Something big is happening in India. While authorities in the United States and the European Union work to put the last big pieces of net neutrality regulation in place for their respective portions of the internet, the subcontinent of India begins its efforts to keep its rapidly expanding corner of the internet open and free. Although the country’s Department of Telecommunications (DoT) released a report (PDF) on net neutrality last spring, the Telecom Regulatory Authority of India’s (TRAI’s) recent Pre-Consultation on Net Neutrality was the country’s first request for public comment on how India should preserve the neutrality of its networks. As such, the questions in the Pre-Consultation are appropriately high-level, aimed at helping the TRAI get a sense of the size and shape of the issues. CDT anticipates further refinement of the issues as the TRAI pursues this worthy goal.
So why is this important? Consider this: India is the second most populous country on Earth, the most populous democracy, and already has more internet users than the US. India has the fastest growing telecom industry; ten years ago, less than 3% of Indians had access to the internet, while today roughly 35% of the population is connected. Even with only one in three Indians on the internet, they make up 13.5% of the world’s internet population. The development, adoption, and use of the internet in India will have profound effects on the future of the global internet.
As important as India is to the internet, the internet is just as important to Indians. Indians use internet access as a gateway to information and a way to connect to others, both near and far. The internet is unrivaled in its value as a platform for sharing ideas and expressing views, enabling users to reach their audiences on larger scales and at lower costs than ever before. These qualities, when combined with efficient search tools and trusted payment mechanisms, also make the internet an ideal forum for commerce for businesses of all sizes. Indeed, the benefits of connection to the internet, particularly as local and national adoption rates increase, are much the same anywhere on the planet.

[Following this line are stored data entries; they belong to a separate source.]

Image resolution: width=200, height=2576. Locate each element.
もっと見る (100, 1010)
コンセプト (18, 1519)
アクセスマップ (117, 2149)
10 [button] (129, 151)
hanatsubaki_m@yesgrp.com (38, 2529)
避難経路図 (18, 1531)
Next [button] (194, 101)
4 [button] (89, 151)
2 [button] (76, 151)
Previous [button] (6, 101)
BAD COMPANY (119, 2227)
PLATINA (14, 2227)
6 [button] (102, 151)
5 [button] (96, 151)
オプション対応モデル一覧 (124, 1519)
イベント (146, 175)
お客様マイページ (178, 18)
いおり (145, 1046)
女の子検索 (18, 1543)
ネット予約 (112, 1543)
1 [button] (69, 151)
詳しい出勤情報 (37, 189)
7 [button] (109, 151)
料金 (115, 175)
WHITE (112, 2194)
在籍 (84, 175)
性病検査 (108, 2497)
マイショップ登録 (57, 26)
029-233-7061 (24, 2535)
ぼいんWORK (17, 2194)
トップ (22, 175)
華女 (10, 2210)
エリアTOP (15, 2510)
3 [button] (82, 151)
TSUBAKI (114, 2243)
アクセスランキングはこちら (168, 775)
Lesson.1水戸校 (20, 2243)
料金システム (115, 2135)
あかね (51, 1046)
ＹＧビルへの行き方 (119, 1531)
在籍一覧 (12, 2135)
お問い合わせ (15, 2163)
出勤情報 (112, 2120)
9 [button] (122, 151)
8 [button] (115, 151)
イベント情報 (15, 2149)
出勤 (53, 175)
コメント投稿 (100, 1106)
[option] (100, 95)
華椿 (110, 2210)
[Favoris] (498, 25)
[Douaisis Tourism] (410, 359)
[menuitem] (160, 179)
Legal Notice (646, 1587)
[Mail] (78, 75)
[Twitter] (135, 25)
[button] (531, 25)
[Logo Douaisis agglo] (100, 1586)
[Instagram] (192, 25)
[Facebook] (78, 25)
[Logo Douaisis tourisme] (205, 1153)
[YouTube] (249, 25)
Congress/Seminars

As more and more Indians connect to and use the internet, the potential of these benefits will increase, both as a means of enhancing democratic ideals and developing the national economy. In this, the value of the internet for Indians depends on their ability to access all of its endpoints on equal terms. The way Indians access and use their internet connections, and the applications and services they choose, should be shaped and influenced according to their own interests, not those of their access provider. For users, the value of internet as a means of connecting to people and information decreases when access providers limit the availability or quality of access to some lawful services, applications, or content, but not others. User choice and experience – free from the influence or preferences of the access provider – is crucial to users’ desire and ability to freely exchange information. Thus, net neutrality is important for Indians’ access to information and freedom of expression.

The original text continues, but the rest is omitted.